Differential usage of the CXC chemokine receptors 1 and 2 by interleukin-8, granulocyte chemotactic protein-2 and epithelial-cell-derived neutrophil attractant-78.

The inflammatory response is mediated by a family of chemotactic cytokines, designated chemokines. The receptor usage of the CXC chemokine granulocyte chemotactic protein-2 (GCP-2) was compared with that of interleukin-8 (IL-8) and epithelial-cell-derived neutrophil attractant-78 (ENA-78). Chemokine activities were evaluated by measurement of intracellular calcium increase and by chemotaxis and binding assays, using CXC chemokine receptor (CXCR)-transfected cell lines. GCP-2 was equally potent at inducing a rise in [Ca2+]i in both CXCR1-transfected and CXCR2-transfected cells (minimal effective concentration 3 nM). IL-8 augmented the [Ca2+]i more efficiently in CXCR1-transfectants than in CXCR2-transfectants, whereas for ENA-78, threefold higher concentrations were necessary to obtain a calcium response in CXCR1-transfected cells than in CXCR2-transfectants. GCP-2 desensitized the calcium increase induced by IL-8 in both CXCR1-transfected and CXCR2-transfected cells, but ENA-78 only affected the IL-8-induced calcium response in CXCR2-transfectants.
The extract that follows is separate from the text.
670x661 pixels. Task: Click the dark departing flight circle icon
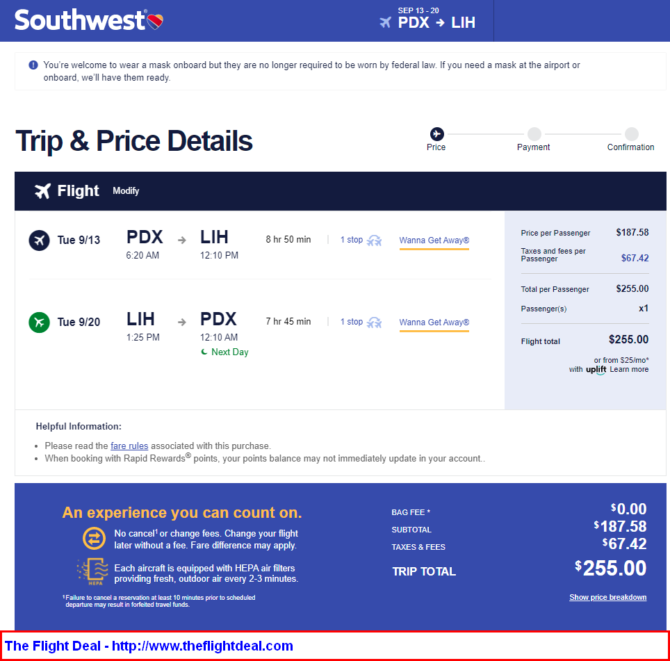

The half-maximal effective concentrations for migration of CXCR2-transfectants in response to GCP-2 and ENA-78 were similar (0.1 nM), whereas GCP-2 was tenfold more potent than ENA-78 on CXCR1-transfectants. Half-maximal migration of CXCR1-transfected and CXCR2-transfected cells was obtained with IL-8 at concentrations of no more than 0.01 nM. Radiolabeled IL-8 could efficiently be displaced from CXCR2 by IL-8, GCP-2 and ENA-78. In contrast, only IL-8 and GCP-2 but not ENA-78, competed for 125I-IL-8 binding to CXCR1. From these data, it can be concluded that, in addition to IL-8, GCP-2, but not ENA-78, efficiently binds to both CXCR1 and CXCR2. The differential receptor usage of the structurally related ELR+ CXC chemokines GCP-2 and ENA-78 is indicative of a different role in inflammatory reactions.